The bill also rewrites state law on the use of coal ash in structural fill. Contractors have trucked tons of Lake Julian coal ash to the Asheville Regional Airport for use as fill for a runway expansion project. New regulation on the use of the ash for structural fill imposes a moratorium on the using ash as fill until Aug. 1, 2015, so the DENR, the state Environmental Management Commission and the Legislature can evaluate the risk. The bill would require stricter permitting and monitoring standards at sites using coal ash as structural filler. Duke Energy and other coal ash pond owners would have to issue request for proposals on the potential use of coal ash by the concrete industry.

Rick Wood, the Democratic nominee for the seat Apodaca holds, said Apodaca had not been as enthusiastic a supporter of coal ash pond regulations until now.

"I welcome Sen. Apodaca's conversion to the environmental cause," he said, "even if it might have taken the coal ash spill on the Dan River to jar him into using his powerful Senate position to take action. I don't recall Sen. Apodaca mentioning any concern about the coal ash pond at Lake Julian in the prior 12 years that he served."

Wood said he was glad to learn that a section of the bill bars Duke from passing the cleanup costs on to customers.

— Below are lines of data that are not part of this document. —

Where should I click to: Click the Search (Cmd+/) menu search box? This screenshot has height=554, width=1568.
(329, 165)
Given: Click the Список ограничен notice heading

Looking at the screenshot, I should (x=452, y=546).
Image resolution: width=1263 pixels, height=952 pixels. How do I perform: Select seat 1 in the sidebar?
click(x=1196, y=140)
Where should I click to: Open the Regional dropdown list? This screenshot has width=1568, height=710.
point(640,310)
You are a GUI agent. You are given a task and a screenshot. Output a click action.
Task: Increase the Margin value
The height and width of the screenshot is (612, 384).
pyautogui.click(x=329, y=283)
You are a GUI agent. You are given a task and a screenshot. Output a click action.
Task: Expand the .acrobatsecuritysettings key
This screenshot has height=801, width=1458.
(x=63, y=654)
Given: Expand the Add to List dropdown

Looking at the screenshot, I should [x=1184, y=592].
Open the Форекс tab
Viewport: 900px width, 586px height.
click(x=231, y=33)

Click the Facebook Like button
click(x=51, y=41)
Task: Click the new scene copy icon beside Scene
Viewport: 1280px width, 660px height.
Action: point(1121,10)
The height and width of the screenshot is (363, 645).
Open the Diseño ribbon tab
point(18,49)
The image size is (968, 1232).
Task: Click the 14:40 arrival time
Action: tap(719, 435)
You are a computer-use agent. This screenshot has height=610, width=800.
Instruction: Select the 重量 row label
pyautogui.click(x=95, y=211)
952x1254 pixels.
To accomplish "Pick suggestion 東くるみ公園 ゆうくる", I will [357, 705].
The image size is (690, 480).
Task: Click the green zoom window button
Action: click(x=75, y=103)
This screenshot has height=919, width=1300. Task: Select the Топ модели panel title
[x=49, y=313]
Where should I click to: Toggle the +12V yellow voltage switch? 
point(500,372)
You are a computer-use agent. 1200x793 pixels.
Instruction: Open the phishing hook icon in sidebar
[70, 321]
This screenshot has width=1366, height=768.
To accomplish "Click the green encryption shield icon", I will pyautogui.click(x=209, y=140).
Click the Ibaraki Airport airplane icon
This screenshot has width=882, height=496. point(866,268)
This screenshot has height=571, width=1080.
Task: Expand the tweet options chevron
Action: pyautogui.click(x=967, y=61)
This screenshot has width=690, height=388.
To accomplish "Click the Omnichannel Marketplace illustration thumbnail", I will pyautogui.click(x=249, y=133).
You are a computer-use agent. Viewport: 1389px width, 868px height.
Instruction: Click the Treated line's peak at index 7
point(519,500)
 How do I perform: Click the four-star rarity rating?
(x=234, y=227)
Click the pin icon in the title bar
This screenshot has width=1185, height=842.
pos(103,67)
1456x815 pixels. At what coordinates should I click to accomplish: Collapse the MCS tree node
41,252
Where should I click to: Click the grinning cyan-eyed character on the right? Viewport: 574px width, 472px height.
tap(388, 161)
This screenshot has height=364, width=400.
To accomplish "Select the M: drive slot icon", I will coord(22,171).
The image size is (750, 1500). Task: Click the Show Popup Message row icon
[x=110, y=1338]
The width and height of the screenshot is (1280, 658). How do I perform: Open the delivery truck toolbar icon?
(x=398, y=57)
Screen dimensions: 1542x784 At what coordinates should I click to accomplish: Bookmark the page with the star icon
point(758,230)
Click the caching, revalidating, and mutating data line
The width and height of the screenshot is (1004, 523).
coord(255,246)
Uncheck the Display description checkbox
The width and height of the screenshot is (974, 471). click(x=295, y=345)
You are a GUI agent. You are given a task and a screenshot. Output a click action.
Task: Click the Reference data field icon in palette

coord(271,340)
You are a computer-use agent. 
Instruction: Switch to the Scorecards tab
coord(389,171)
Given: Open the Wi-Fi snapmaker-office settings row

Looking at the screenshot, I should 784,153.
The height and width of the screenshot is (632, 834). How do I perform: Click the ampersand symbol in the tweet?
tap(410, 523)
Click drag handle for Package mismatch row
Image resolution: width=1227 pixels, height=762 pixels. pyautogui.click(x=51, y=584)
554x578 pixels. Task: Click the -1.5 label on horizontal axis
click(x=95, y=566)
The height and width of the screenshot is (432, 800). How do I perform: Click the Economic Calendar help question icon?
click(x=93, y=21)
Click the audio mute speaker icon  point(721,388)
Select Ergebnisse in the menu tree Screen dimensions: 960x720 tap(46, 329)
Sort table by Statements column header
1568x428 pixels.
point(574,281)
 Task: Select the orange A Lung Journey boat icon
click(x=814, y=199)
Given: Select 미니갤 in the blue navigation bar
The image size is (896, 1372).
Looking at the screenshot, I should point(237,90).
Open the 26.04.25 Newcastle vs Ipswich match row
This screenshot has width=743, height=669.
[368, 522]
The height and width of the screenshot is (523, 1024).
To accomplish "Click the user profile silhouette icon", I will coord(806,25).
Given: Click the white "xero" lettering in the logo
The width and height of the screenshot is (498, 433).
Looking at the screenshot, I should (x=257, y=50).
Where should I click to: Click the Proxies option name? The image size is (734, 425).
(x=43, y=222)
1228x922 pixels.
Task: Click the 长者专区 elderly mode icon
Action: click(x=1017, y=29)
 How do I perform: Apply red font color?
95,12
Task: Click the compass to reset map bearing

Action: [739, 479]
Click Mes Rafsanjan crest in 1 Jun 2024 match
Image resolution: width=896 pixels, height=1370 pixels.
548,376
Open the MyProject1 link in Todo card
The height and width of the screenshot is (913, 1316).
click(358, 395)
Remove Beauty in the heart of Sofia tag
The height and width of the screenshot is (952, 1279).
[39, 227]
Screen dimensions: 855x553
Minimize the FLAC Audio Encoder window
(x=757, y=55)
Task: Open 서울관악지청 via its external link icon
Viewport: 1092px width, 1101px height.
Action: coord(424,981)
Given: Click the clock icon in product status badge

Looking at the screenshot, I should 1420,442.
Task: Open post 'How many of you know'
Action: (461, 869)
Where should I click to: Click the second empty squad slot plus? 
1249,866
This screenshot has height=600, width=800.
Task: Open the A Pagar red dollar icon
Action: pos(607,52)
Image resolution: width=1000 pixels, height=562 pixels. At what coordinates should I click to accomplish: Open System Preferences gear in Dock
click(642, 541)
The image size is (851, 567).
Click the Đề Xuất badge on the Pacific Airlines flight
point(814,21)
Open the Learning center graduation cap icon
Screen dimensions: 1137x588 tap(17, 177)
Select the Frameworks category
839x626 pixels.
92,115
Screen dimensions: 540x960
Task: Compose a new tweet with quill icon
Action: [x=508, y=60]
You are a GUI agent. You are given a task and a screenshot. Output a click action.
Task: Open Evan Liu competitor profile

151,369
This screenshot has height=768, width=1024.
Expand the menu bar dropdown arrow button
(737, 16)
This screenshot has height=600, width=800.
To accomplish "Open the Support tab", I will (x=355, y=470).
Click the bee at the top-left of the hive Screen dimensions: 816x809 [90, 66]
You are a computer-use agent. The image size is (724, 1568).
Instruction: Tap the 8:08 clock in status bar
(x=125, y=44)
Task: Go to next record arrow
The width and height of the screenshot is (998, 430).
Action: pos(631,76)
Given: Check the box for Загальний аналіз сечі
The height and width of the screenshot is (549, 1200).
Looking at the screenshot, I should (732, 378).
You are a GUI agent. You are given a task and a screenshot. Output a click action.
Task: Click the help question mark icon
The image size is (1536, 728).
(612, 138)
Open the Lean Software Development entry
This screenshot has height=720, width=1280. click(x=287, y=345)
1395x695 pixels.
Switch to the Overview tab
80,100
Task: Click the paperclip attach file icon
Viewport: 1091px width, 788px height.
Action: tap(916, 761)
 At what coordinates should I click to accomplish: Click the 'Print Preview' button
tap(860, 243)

"I salute that," he said. "I think that's an important part of the legislation and I commend Sen. Apodaca and anybody else that had anything to do with getting that in there."
A section of the bill unrelated to coal ash requires wastewater plant owners to more quickly notify the state of any discharges into surface water. A sewage treatment plant would have to notify the state of a spill into a creek, river or lake within 24 hours. The law is now 48 hours.
The bill would fund 25 jobs to enforce the new regulations, imposing a new regulatory tax on public utilities of three-hundredths of 1 percent. The bill appropriates $1.75 million to fund the regulatory work of the new Coal Ash Management Commission and DENR.